:: INSTRUCTIONS TO FOLLOW ::
Return the following lines word for word, leaving every character unchanged.

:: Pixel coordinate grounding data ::
↓↓↓

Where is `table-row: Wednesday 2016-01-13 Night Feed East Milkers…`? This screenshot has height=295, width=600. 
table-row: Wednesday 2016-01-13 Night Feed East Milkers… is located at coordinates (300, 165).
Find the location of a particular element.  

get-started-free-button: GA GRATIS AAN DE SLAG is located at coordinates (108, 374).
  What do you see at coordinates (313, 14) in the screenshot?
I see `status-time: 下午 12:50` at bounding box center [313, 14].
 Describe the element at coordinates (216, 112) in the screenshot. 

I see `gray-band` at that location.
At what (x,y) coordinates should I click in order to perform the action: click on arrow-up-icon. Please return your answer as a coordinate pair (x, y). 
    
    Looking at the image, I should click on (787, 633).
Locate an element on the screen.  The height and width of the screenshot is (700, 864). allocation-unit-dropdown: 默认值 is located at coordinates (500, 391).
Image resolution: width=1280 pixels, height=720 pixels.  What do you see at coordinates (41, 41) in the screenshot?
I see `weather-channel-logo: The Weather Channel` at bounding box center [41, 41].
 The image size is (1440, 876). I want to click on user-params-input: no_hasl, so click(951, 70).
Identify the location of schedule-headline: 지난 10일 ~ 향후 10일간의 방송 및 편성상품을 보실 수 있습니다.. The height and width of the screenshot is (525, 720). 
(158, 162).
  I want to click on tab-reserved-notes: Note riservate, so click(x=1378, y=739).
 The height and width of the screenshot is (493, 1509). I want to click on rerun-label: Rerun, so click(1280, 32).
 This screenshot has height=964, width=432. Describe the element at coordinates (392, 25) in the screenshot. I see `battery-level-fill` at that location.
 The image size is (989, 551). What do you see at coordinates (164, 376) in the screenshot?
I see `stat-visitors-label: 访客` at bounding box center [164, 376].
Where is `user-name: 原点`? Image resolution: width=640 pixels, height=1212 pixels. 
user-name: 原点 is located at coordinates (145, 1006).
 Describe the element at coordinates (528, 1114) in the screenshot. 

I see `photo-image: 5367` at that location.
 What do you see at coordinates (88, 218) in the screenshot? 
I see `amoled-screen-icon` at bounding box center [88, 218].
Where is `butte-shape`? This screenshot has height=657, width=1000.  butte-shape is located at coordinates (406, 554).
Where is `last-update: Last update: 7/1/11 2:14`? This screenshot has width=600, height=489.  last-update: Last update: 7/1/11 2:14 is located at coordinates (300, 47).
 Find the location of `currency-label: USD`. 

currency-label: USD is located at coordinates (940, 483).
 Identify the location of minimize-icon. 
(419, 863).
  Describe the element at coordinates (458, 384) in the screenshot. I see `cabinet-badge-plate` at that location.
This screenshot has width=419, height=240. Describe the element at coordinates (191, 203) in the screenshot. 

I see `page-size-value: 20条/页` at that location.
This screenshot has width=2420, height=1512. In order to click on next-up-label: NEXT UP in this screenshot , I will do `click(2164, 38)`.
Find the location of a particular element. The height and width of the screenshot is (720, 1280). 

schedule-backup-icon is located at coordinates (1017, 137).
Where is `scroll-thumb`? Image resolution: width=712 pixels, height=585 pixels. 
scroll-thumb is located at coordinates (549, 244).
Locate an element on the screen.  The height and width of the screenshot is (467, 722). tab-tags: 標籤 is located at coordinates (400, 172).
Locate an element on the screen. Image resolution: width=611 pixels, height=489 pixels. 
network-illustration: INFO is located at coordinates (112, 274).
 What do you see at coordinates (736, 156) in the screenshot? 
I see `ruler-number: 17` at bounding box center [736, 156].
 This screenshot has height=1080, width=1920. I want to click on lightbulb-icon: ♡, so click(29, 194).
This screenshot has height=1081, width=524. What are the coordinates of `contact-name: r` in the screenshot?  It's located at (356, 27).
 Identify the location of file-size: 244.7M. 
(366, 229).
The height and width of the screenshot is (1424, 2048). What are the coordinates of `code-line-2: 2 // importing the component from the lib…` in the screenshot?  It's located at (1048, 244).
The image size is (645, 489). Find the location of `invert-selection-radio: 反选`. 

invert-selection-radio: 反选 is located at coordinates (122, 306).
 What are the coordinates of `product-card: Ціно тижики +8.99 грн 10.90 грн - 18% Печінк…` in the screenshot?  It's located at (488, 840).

↑↑↑

:: EXPECTED ANSWER ::
Where is `table-row: Wednesday 2016-01-13 Night Feed East Milkers…`? This screenshot has height=295, width=600. 
table-row: Wednesday 2016-01-13 Night Feed East Milkers… is located at coordinates (300, 165).
Find the location of a particular element.  

get-started-free-button: GA GRATIS AAN DE SLAG is located at coordinates (108, 374).
  What do you see at coordinates (313, 14) in the screenshot?
I see `status-time: 下午 12:50` at bounding box center [313, 14].
 Describe the element at coordinates (216, 112) in the screenshot. 

I see `gray-band` at that location.
At what (x,y) coordinates should I click in order to perform the action: click on arrow-up-icon. Please return your answer as a coordinate pair (x, y). 
    
    Looking at the image, I should click on (787, 633).
Locate an element on the screen.  The height and width of the screenshot is (700, 864). allocation-unit-dropdown: 默认值 is located at coordinates (500, 391).
Image resolution: width=1280 pixels, height=720 pixels.  What do you see at coordinates (41, 41) in the screenshot?
I see `weather-channel-logo: The Weather Channel` at bounding box center [41, 41].
 The image size is (1440, 876). I want to click on user-params-input: no_hasl, so click(951, 70).
Identify the location of schedule-headline: 지난 10일 ~ 향후 10일간의 방송 및 편성상품을 보실 수 있습니다.. The height and width of the screenshot is (525, 720). 
(158, 162).
  I want to click on tab-reserved-notes: Note riservate, so click(x=1378, y=739).
 The height and width of the screenshot is (493, 1509). I want to click on rerun-label: Rerun, so click(1280, 32).
 This screenshot has height=964, width=432. Describe the element at coordinates (392, 25) in the screenshot. I see `battery-level-fill` at that location.
 The image size is (989, 551). What do you see at coordinates (164, 376) in the screenshot?
I see `stat-visitors-label: 访客` at bounding box center [164, 376].
Where is `user-name: 原点`? Image resolution: width=640 pixels, height=1212 pixels. 
user-name: 原点 is located at coordinates (145, 1006).
 Describe the element at coordinates (528, 1114) in the screenshot. 

I see `photo-image: 5367` at that location.
 What do you see at coordinates (88, 218) in the screenshot? 
I see `amoled-screen-icon` at bounding box center [88, 218].
Where is `butte-shape`? This screenshot has height=657, width=1000.  butte-shape is located at coordinates (406, 554).
Where is `last-update: Last update: 7/1/11 2:14`? This screenshot has width=600, height=489.  last-update: Last update: 7/1/11 2:14 is located at coordinates (300, 47).
 Find the location of `currency-label: USD`. 

currency-label: USD is located at coordinates (940, 483).
 Identify the location of minimize-icon. 
(419, 863).
  Describe the element at coordinates (458, 384) in the screenshot. I see `cabinet-badge-plate` at that location.
This screenshot has width=419, height=240. Describe the element at coordinates (191, 203) in the screenshot. 

I see `page-size-value: 20条/页` at that location.
This screenshot has width=2420, height=1512. In order to click on next-up-label: NEXT UP in this screenshot , I will do `click(2164, 38)`.
Find the location of a particular element. The height and width of the screenshot is (720, 1280). 

schedule-backup-icon is located at coordinates (1017, 137).
Where is `scroll-thumb`? Image resolution: width=712 pixels, height=585 pixels. 
scroll-thumb is located at coordinates (549, 244).
Locate an element on the screen.  The height and width of the screenshot is (467, 722). tab-tags: 標籤 is located at coordinates (400, 172).
Locate an element on the screen. Image resolution: width=611 pixels, height=489 pixels. 
network-illustration: INFO is located at coordinates (112, 274).
 What do you see at coordinates (736, 156) in the screenshot? 
I see `ruler-number: 17` at bounding box center [736, 156].
 This screenshot has height=1080, width=1920. I want to click on lightbulb-icon: ♡, so click(29, 194).
This screenshot has height=1081, width=524. What are the coordinates of `contact-name: r` in the screenshot?  It's located at (356, 27).
 Identify the location of file-size: 244.7M. 
(366, 229).
The height and width of the screenshot is (1424, 2048). What are the coordinates of `code-line-2: 2 // importing the component from the lib…` in the screenshot?  It's located at (1048, 244).
The image size is (645, 489). Find the location of `invert-selection-radio: 反选`. 

invert-selection-radio: 反选 is located at coordinates (122, 306).
 What are the coordinates of `product-card: Ціно тижики +8.99 грн 10.90 грн - 18% Печінк…` in the screenshot?  It's located at (488, 840).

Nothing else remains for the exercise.